───── Source extract

Further, a valve may be disposed in the cooling circuit of the cooling system between the refrigerant outlet of the evaporator and the refrigerant inlet of the condenser. The valve may be adapted to control the flow of refrigerant through the cooling circuit such that a defined pressure gradient of the refrigerant in the cooling circuit between the refrigerant outlet of the evaporator and the refrigerant inlet of the condenser is established. The pressure gradient of the refrigerant in the cooling circuit between the refrigerant outlet of the evaporator and the refrigerant inlet of the condenser induces a flow of the refrigerant from the evaporator to the condenser without it being necessary to provide an additional conveying device for conveying the gaseous refrigerant through the cooling circuit. If desired, the cooling system, however, also may be provided with a conveying device for conveying the gaseous refrigerant through the cooling circuit which may, for example, be designed in the form of a compressor.
By controlling the pressure gradient of the refrigerant in the cooling circuit between the evaporator and the condenser, the evaporation of the refrigerant in the evaporator and the condensation of the refrigerant in the condenser is stabilized. In particular, by appropriately controlling the valve disposed in the cooling circuit between the refrigerant outlet of the evaporator and the refrigerant inlet of the condenser, the pressure and hence the temperature of the refrigerant upon evaporation in the evaporator and upon condensation in the condenser can be adjusted within a certain range. Load variations of the evaporator and/or the condenser thus can be compensated for, at least to a certain extent, without it being necessary to immediately adjust the operating parameters of the evaporator and/or the condenser.
In a method of operating a cooling system which is in particular suitable for use on board an aircraft a two-phase refrigerant is circulated through a cooling circuit. The two-phase refrigerant is condensed in a condenser. The refrigerant condensed in the condenser is received in an accumulator. The refrigerant discharged from the accumulator is subcooled in a subcooler being arranged at least partially within the interior of the accumulator.

BRIEF DESCRIPTION OF DRAWINGS

Preferred embodiments of the invention now are explained in more detail with reference to the enclosed schematic drawings wherein

FIG. 1 shows an accumulator arrangement for use in a cooling system suitable for operation with a two-phase refrigerant, and

FIG. 2 shows a cooling system suitable for operation with a two-phase refrigerant.

──────────

Parts of the exercise >>
[1] In the cooling system description, translate this sentence into Spanish: "The refrigerant condensed in the condenser is received in an accumulator."
[2] According to the cooling system description, where is the subcooler arranged?
[3] Write the next part of the cooling system description, picking up after its last sentence.

───── Dataset section

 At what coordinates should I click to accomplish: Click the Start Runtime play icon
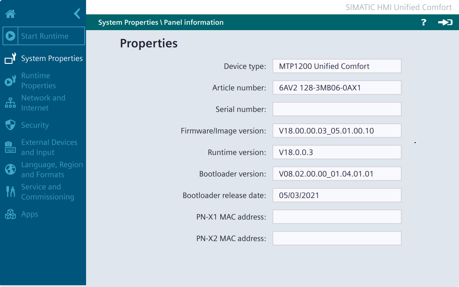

──────────

Answers for this exercise >>
[1] El refrigerante condensado en el condensador se recibe en un acumulador.

[2] At least partially within the interior of the accumulator.

[3]
DETAILED DESCRIPTION OF EMBODIMENTS

FIG. 1 depicts an accumulator arrangement 10 a suitable for use in a cooling system 100, see FIG. 2, which on board an aircraft, for example, may be employed to cool food provided for supplying to the passengers. The cooling system 100 of FIG. 2 comprises a cooling circuit 12 allowing circulation of a two-phase refrigerant A therethrough. The two-phase refrigerant A may for example be CO₂or R134A. A first and a second evaporator 14 a, 14 b are disposed in the cooling circuit 12. Each evaporator 14 a, 14 b comprises a refrigerant inlet 16 a, 16 b and a refrigerant outlet 18 a, 18 b. The refrigerant A flowing through the cooling circuit 12 is supplied to the refrigerant inlets 16 a, 16 b of the evaporators 14 a, 14 b in its liquid state of aggregation. Upon flowing through the evaporators 14 a, 14 b, the refrigerant A releases its cooling energy to a cooling energy consumer which in the embodiment of a cooling system 100 depicted in FIG. 2 is formed by the food to be cooled. Upon releasing its cooling energy, the refrigerant A is evaporated and hence exits the evaporators 14 a, 14 b at the refrigerant outlets 18 a, 18 b of the evaporators 14 a, 14 b in its gaseous state of aggregation.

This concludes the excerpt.